Objective:
Copy the records below word for word, from their first line through the line containing "Open the three-dot", with that line included.

Data shown:
━━━━━━━━━━━━━━━━━━━━

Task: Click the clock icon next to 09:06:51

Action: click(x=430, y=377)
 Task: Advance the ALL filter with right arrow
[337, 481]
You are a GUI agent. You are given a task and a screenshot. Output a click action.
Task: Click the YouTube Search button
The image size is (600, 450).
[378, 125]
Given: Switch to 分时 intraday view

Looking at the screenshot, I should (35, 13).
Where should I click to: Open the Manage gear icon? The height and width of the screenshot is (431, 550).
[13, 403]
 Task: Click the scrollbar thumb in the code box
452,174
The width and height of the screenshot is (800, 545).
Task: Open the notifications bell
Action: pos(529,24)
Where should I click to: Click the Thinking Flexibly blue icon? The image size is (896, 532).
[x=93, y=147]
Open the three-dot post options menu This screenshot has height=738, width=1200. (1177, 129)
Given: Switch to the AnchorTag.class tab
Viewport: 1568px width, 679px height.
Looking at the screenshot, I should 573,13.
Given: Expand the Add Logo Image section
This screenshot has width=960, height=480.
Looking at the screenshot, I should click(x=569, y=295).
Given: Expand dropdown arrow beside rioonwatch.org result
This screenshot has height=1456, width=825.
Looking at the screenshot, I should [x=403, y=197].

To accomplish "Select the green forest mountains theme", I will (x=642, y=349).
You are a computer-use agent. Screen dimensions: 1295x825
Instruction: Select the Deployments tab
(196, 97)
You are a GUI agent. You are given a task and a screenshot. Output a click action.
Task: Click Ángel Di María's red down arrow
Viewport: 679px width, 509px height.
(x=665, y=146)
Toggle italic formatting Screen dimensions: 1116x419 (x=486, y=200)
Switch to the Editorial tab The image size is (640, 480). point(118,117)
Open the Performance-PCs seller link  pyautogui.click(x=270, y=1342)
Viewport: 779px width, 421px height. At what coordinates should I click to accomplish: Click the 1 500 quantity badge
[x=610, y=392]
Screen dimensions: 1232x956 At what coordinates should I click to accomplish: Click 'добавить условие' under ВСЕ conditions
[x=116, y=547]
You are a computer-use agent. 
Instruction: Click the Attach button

━━━━━━━━━━━━━━━━━━━━

Response:
Task: Click the clock icon next to 09:06:51

Action: click(x=430, y=377)
 Task: Advance the ALL filter with right arrow
[337, 481]
You are a GUI agent. You are given a task and a screenshot. Output a click action.
Task: Click the YouTube Search button
The image size is (600, 450).
[378, 125]
Given: Switch to 分时 intraday view

Looking at the screenshot, I should (35, 13).
Where should I click to: Open the Manage gear icon? The height and width of the screenshot is (431, 550).
[13, 403]
 Task: Click the scrollbar thumb in the code box
452,174
The width and height of the screenshot is (800, 545).
Task: Open the notifications bell
Action: pos(529,24)
Where should I click to: Click the Thinking Flexibly blue icon? The image size is (896, 532).
[x=93, y=147]
Open the three-dot post options menu This screenshot has height=738, width=1200. (1177, 129)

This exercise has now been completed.